[Mesa-dev] [PATCH 0/8] EXT_transform_feedback & ARB_transform_feedback2 core support

Mon Dec 5 11:02:40 PST 2011


----- Original Message -----
> On 11/19/2011 09:44 PM, Marek Olšák wrote:
> > Hi everyone,
> > 
> > this patch series implements all the core Mesa and Gallium support
> > for EXT_transform_feedback and ARB_transform_feedback2. It's been
> > tested by me on Radeons and by Christoph Bumiller on Nouveau. I
> > have verified that all transform feedback piglit tests (except the
> > one that requires GLSL 1.3) pass with this code.
> > 
> > Since we were discussing this last time, the Gallium interface has
> > been slightly modified to make it easier to implement by drivers.
> > The Gallium docs have been updated too.
> > 
> > Some streamout-related softpipe and llvmpipe code for the old
> > interface has been disabled. I didn't look at what needs to be
> > done to support the new one.
> > 
> > Please review.
> > 
> 
> 
> No one cares ? Could we just push these now ?

I'm not the ideal person to review (I was not involved in the original gallium implementation nor previous discussions about, and I don't know much about transform feedback in general), but I went through the changes FWIW.

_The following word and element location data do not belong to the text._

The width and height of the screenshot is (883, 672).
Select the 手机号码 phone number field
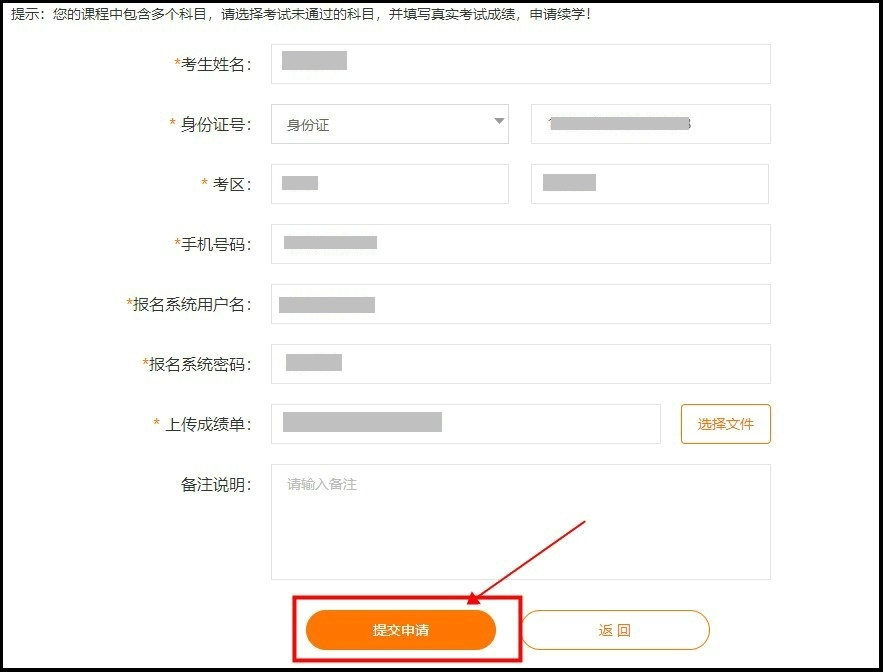(x=520, y=243)
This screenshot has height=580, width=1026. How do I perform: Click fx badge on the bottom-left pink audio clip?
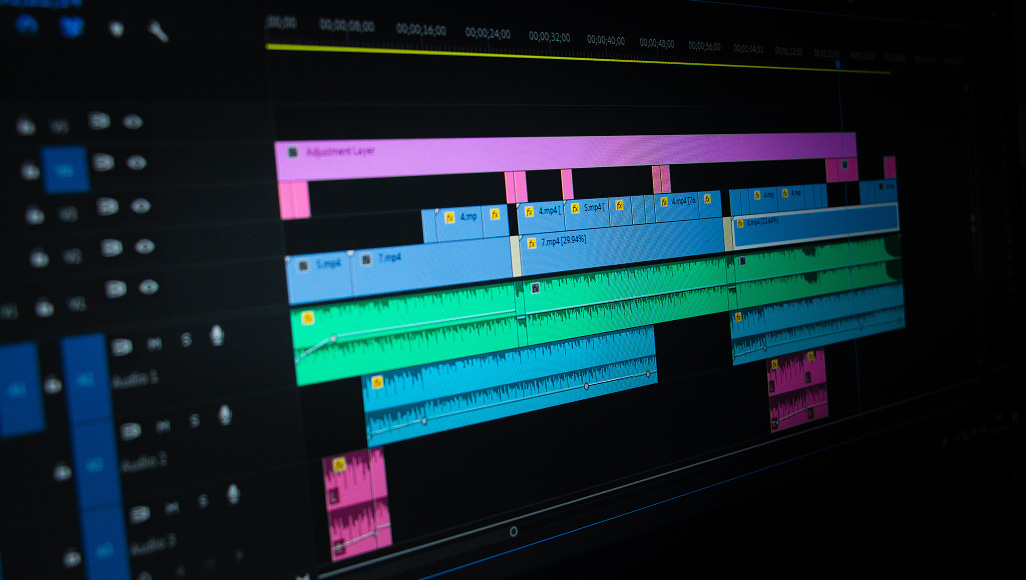tap(339, 464)
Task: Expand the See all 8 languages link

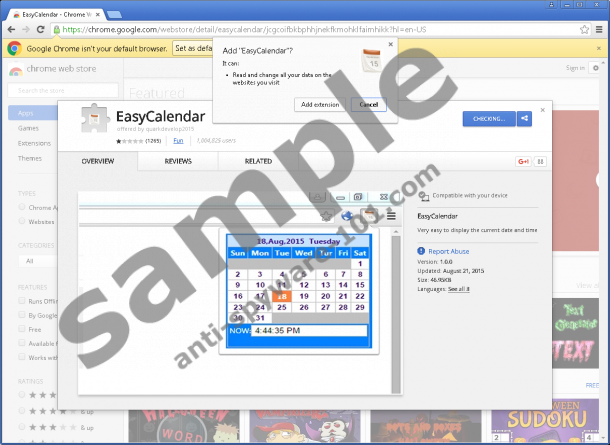Action: [x=458, y=288]
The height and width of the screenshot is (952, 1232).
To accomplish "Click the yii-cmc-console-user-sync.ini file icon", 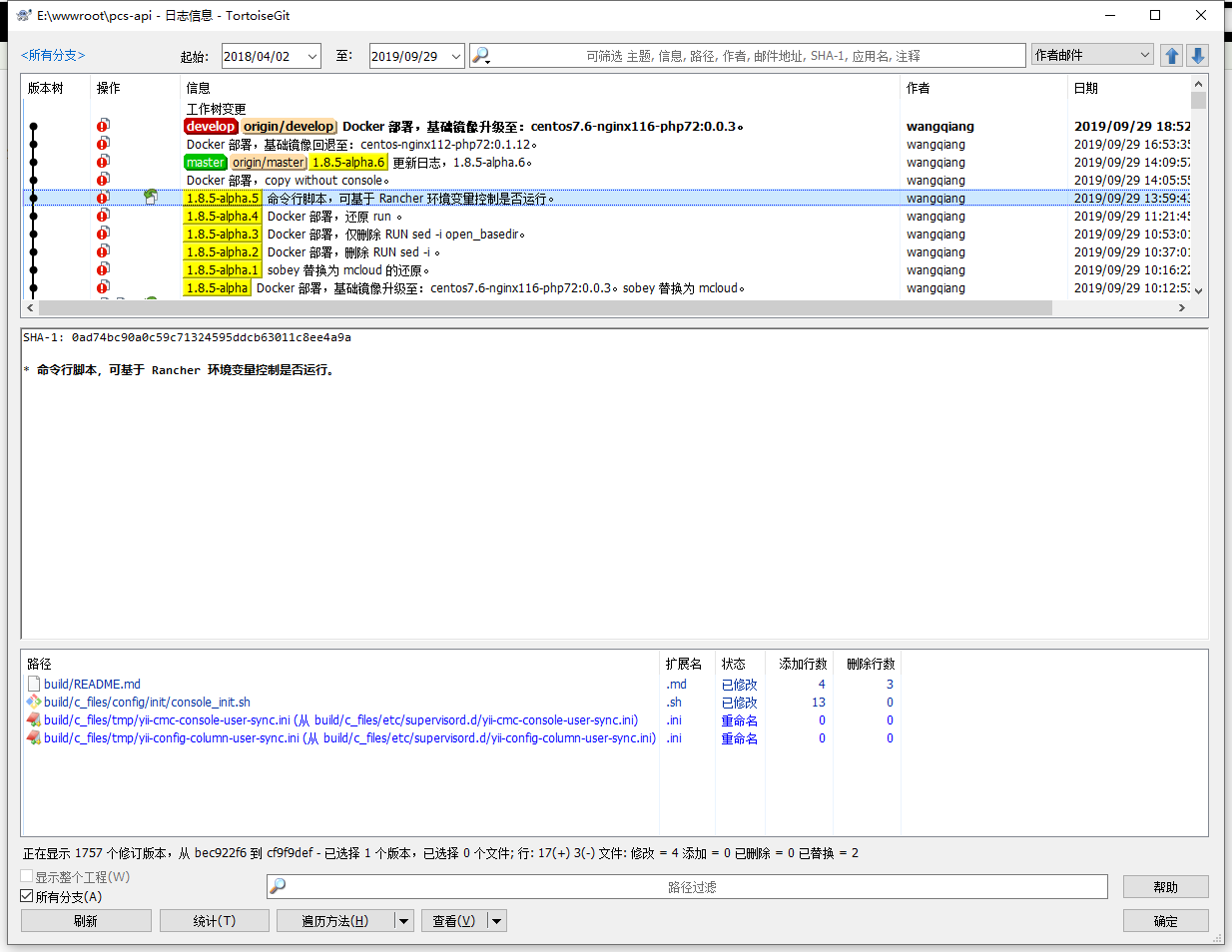I will pyautogui.click(x=33, y=720).
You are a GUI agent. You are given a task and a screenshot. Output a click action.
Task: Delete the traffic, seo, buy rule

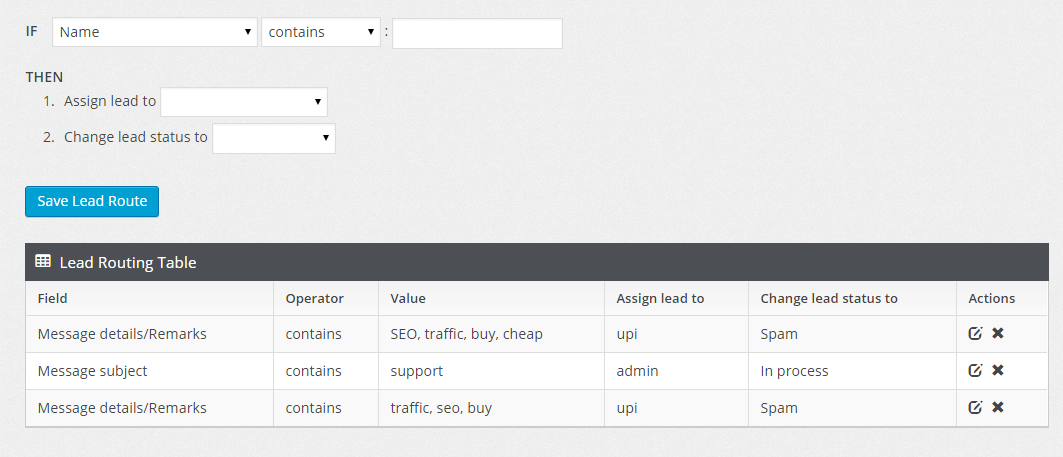[x=997, y=408]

>    gallium: interface changes necessary to implement transform feedback (v4)
[...]

>    The most notable change is the stream-out info must be linked
>    with a vertex or geometry shader and cannot be set independently.
>    This is due to limitations of existing hardware (special shader
>    instructions must be used to write into stream-out buffers),
>    and it's also how OpenGL works (stream outputs must be specified
>    prior to linking shaders).

Is this true for all current gallium hardware?

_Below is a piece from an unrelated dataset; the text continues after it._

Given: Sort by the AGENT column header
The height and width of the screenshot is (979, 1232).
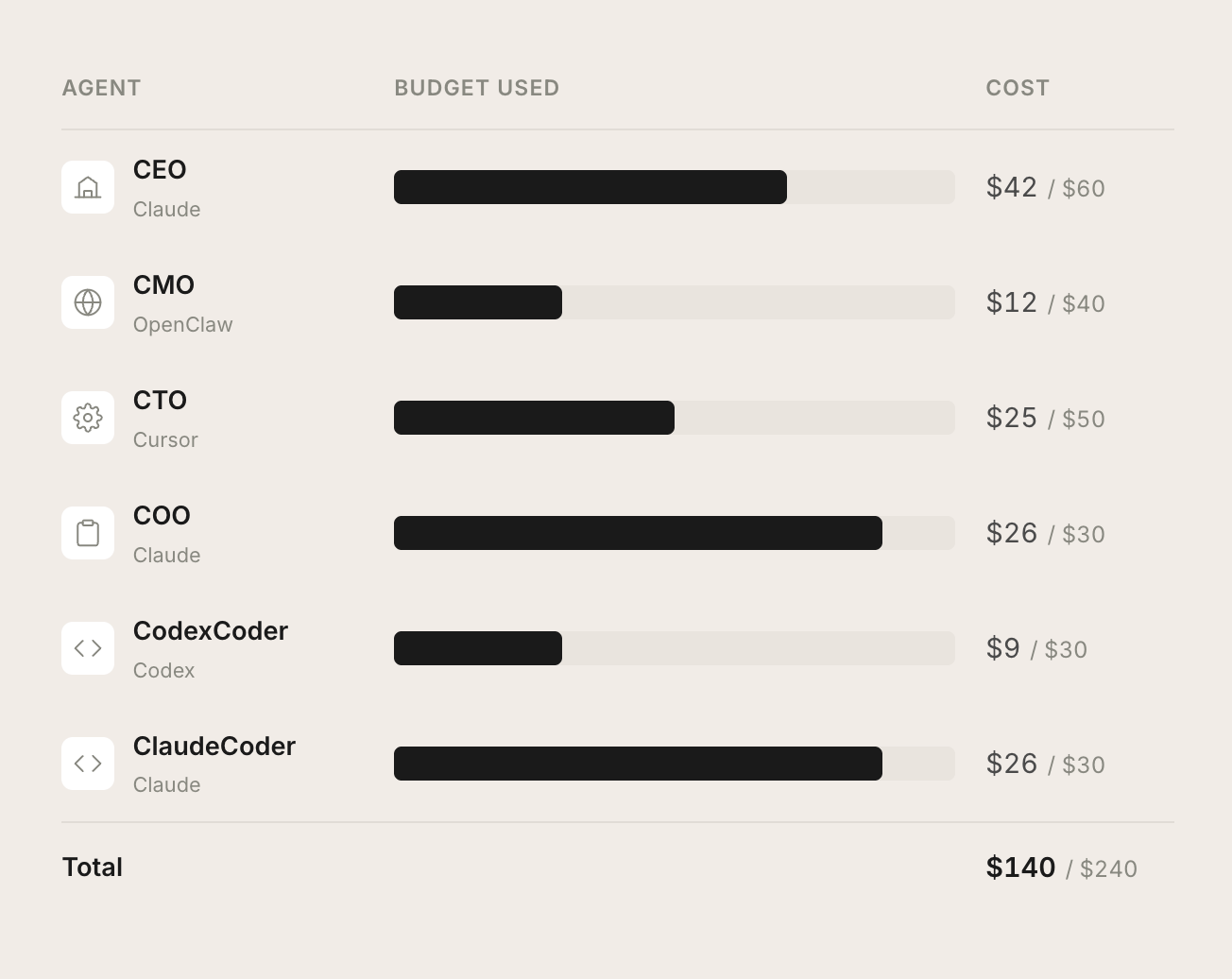Looking at the screenshot, I should (101, 88).
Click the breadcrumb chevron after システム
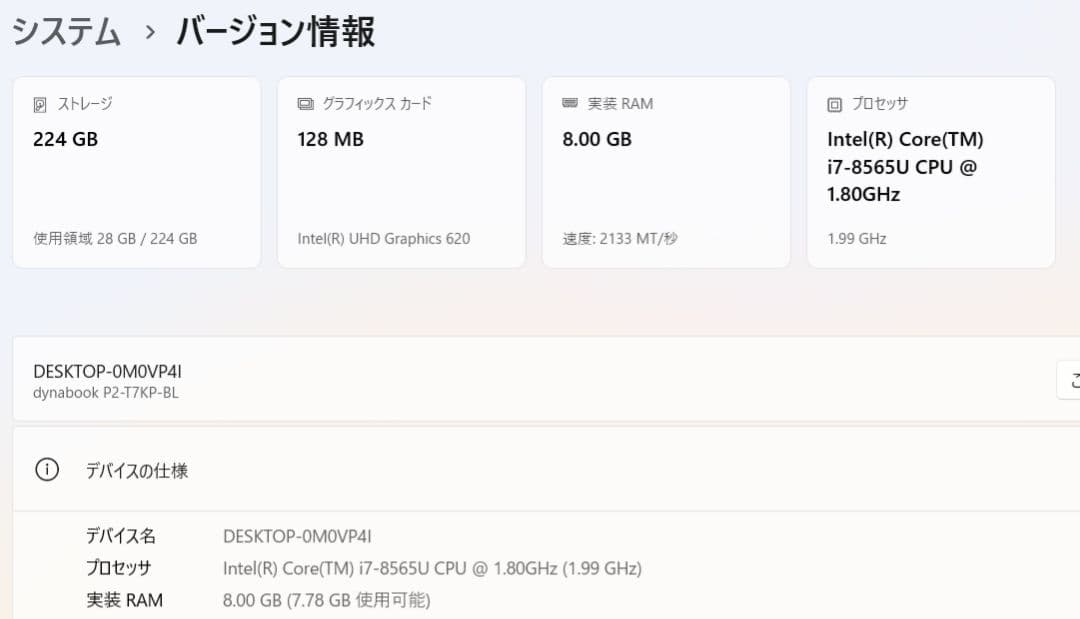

@@ -164,9 +170,28 @@ struct pipe_clip_state
 };
 
 
+/**
+ * Stream output for vertex transform feedback.
+ */
+struct pipe_stream_output_info
+{
+   /** number of the output buffer to insert each element into */
+   unsigned output_buffer[PIPE_MAX_SHADER_OUTPUTS];
+   /** which register OUT[i] to grab each output from */
+   unsigned register_index[PIPE_MAX_SHADER_OUTPUTS];
+   /** TGSI_WRITEMASK signifying which components to output */
+   ubyte register_mask[PIPE_MAX_SHADER_OUTPUTS];
+   /** number of outputs */
+   unsigned num_outputs;


+   /** stride for an entire vertex, only used if all output_buffers are 0 */
+   unsigned stride;
+};
+

This structure layout could be more space efficient. May be:

    unsigned stride;    
    unsigned num_outputs; 
    struct foo {
        unsigned output_buffer:???;
        unsigned register_index:???;
        unsigned register_mask:4;
    } [PIPE_MAX_SHADER_OUTPUTS];

Especially if less than 30bit ints are sufficient for register_index and output_bffer. This would allow to easily copy/hash only a portion of the state.

+
 struct pipe_shader_state
 {
    const struct tgsi_token *tokens;
+   struct pipe_stream_output_info stream_output;
 };

Is this really necessary for all shader types? Would it be enough to mandate geometry shader, and add a new parameter to create_gs_state? Or maybe create a separate pipe_shader_state structure for this.  Either wat looks cleaner and more light-weight than taxing all current pipe_shader_state users with this stage specific info.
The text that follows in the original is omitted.